* **Exercise instructions**:
Retype all data exactly as given. Pictures should not be retyped.

━━━━━━

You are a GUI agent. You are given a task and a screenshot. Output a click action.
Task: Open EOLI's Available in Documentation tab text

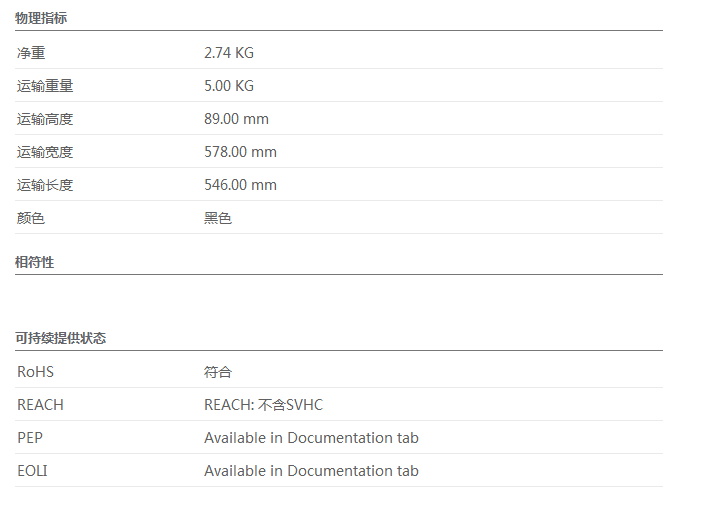[x=311, y=471]
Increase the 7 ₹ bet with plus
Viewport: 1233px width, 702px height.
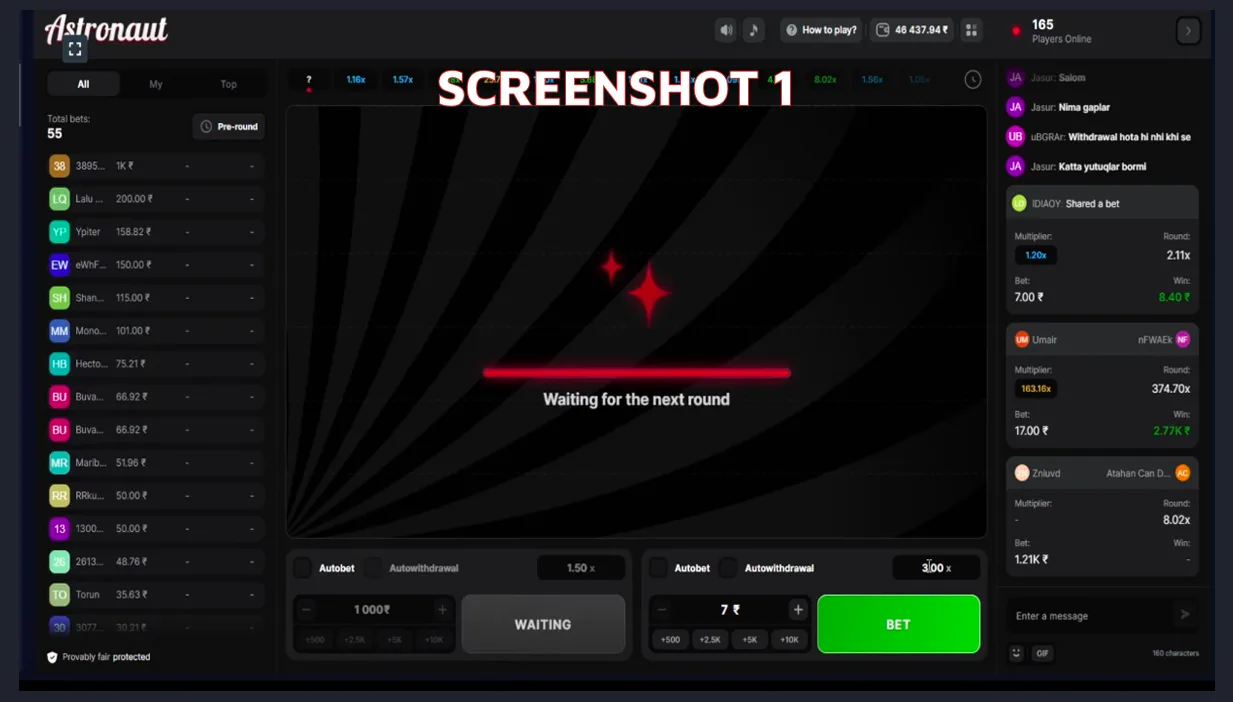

━━━━━━

* **Written response**:
You are a GUI agent. You are given a task and a screenshot. Output a click action.
Task: Open EOLI's Available in Documentation tab text

[x=311, y=471]
Increase the 7 ₹ bet with plus
Viewport: 1233px width, 702px height.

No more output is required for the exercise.